■ PROBLEM REQUIREMENTS
Beginning with the line that has "Click the burned", please write out the remaining lines of the material exactly, the last one included.

■ DATASET CONTENT

____

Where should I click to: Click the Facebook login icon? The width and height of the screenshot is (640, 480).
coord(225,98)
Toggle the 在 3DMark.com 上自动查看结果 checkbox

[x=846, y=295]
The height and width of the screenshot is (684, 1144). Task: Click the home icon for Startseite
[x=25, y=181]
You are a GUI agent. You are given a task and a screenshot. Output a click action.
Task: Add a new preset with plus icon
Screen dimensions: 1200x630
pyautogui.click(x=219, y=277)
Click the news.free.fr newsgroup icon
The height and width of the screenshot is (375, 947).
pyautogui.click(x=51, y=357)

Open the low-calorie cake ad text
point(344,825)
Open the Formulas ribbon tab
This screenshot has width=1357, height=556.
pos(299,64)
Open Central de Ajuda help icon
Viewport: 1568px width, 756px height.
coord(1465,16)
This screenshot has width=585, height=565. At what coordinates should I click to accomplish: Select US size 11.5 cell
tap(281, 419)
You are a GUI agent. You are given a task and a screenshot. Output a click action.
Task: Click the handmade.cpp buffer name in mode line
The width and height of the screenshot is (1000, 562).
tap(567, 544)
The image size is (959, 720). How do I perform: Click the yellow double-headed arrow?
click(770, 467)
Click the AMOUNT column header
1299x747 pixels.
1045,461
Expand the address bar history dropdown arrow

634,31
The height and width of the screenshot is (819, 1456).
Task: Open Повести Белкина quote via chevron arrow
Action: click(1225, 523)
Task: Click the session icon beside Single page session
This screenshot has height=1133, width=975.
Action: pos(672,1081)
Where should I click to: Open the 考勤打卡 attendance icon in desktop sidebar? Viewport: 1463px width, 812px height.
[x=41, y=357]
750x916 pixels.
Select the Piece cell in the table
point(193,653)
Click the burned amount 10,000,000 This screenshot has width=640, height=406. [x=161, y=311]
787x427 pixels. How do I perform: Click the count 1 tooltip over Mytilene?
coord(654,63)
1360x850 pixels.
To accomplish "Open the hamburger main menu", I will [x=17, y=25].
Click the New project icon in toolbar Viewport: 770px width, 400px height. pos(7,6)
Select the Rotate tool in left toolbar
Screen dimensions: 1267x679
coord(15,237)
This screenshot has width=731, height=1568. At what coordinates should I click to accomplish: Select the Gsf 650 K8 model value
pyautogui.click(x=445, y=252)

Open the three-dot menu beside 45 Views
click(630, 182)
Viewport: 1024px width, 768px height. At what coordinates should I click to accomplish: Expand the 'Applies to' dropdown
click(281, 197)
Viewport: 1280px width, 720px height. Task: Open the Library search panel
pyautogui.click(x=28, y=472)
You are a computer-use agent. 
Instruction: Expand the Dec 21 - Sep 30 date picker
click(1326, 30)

____

■ ANSWER SECTION
Click the burned amount 10,000,000 This screenshot has width=640, height=406. [x=161, y=311]
787x427 pixels. How do I perform: Click the count 1 tooltip over Mytilene?
coord(654,63)
1360x850 pixels.
To accomplish "Open the hamburger main menu", I will [x=17, y=25].
Click the New project icon in toolbar Viewport: 770px width, 400px height. pos(7,6)
Select the Rotate tool in left toolbar
Screen dimensions: 1267x679
coord(15,237)
This screenshot has width=731, height=1568. At what coordinates should I click to accomplish: Select the Gsf 650 K8 model value
pyautogui.click(x=445, y=252)

Open the three-dot menu beside 45 Views
click(630, 182)
Viewport: 1024px width, 768px height. At what coordinates should I click to accomplish: Expand the 'Applies to' dropdown
click(281, 197)
Viewport: 1280px width, 720px height. Task: Open the Library search panel
pyautogui.click(x=28, y=472)
You are a computer-use agent. 
Instruction: Expand the Dec 21 - Sep 30 date picker
click(1326, 30)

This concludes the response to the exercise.